Rechazo el término de migrante de segunda generación y, sin embargo, admiro a mi padre por tener experiencia migratoria, por salir de casa sin fecha de vuelta, por llegar a Madrid en invierno, cuando no sabía lo que era el frío, ya que, en el ecuador del mundo, la rasca, la lluvia y las nubes bajas y espesas continúan siendo calor. Le agradezco que nos haya transmitido su Guinea, su Niefang. Rabié cuando descubrí que el país del que nos habló solo existía en su memoria y que cambió desde el minuto siguiente de su partida, de igual modo que lo hizo él.
Hay quien piensa que estar en contra de la expresión “migrante de segunda generación” oculta complejos y no. Yo soy guineoecuatoriana y española, las dos, no soy mitad, mitad, asumo todas las partes que me han conformado, a pesar de sus miles de pesares, políticos, culturales e históricos. He tenido dos pasaportes, aunque, en uno de mis países sea ilegal. Me gustaba contar con algo físico que certificara esa doble realidad posible e impensable. De manera que, si no me gusta no es por no querer asumir la experiencia migratoria de mi progenitor, sino porque considero que, especialmente en la forma en la que hablan de nosotras en los medios de comunicación, esconde el no reconocimiento y el asombro perpetuo por nuestra españolidad/catalanidad/ galleguidad, etc…

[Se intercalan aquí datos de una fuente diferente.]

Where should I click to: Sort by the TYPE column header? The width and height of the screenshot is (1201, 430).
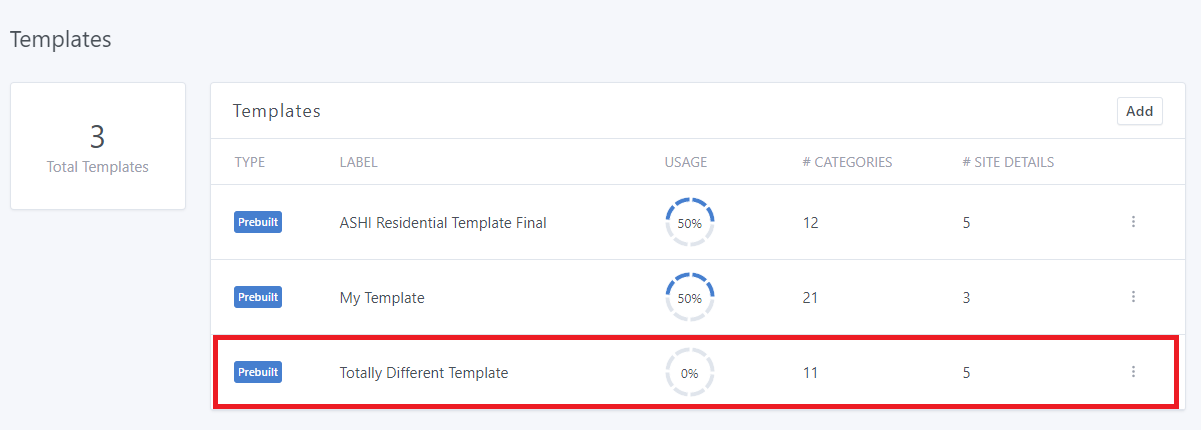[x=249, y=162]
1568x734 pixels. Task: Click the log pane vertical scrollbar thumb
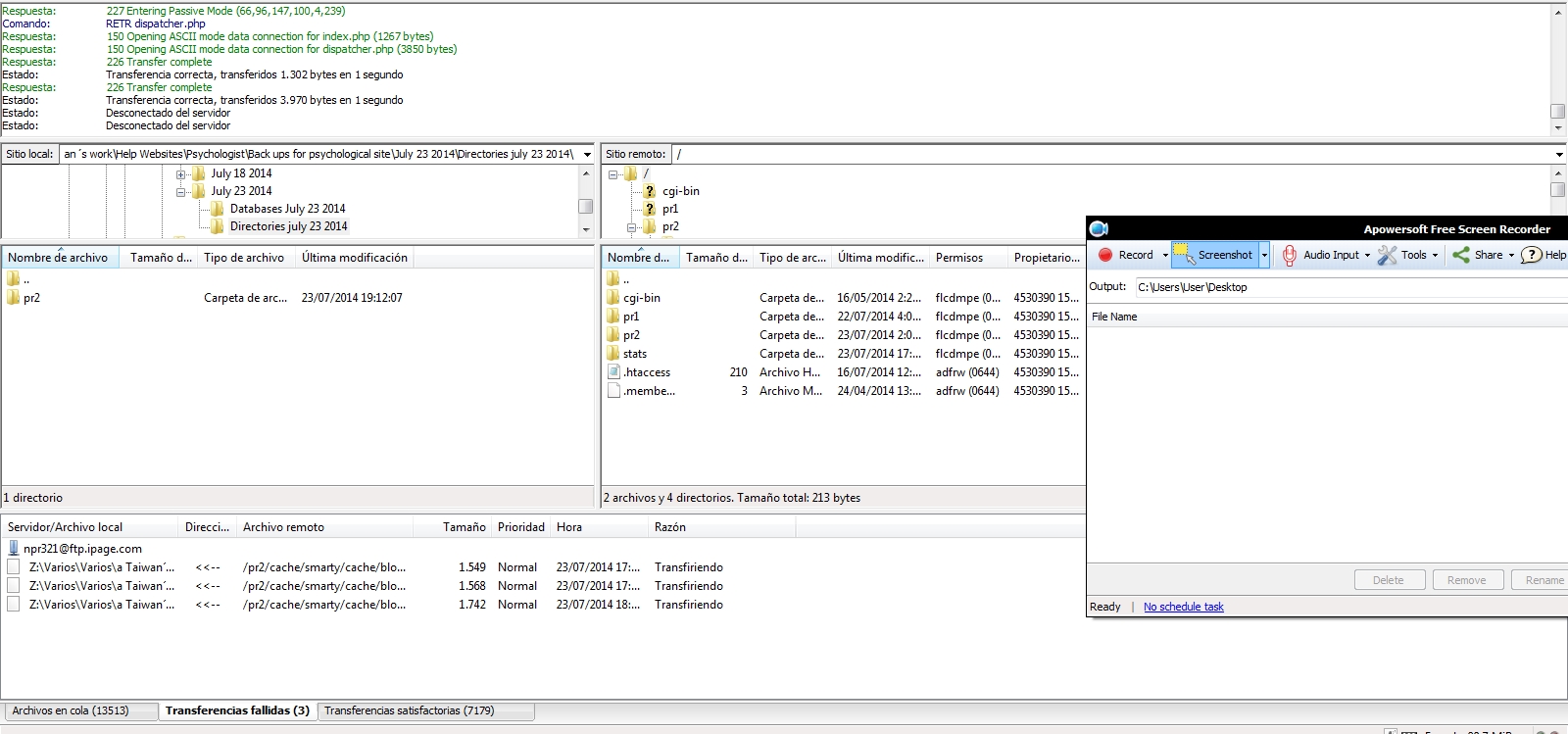(1557, 111)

Vivo en un municipio del extrarradio madrileño al que, durante algunos años, dieron el sobrenombre de “la Extremadura del Norte”, pero a ninguna amiga le dicen que es migrante de segunda generación y, técnicamente, lo son. Cuando mi padre llegó de su tierra, aquello todavía era provincia de esto, pero yo sí lo soy y ellas no, cosa que demuestra que, muchas veces (sobre todo cuando el asunto que se trata tiene connotaciones negativas), hablar de migrantes es hablar del color. De lo contrario, también usarían ese término con el periodista Hermann Tertsch, hijo de un austríaco o con el secretario general de VOX, Javier Ortega Smith, cuya madre es argentina.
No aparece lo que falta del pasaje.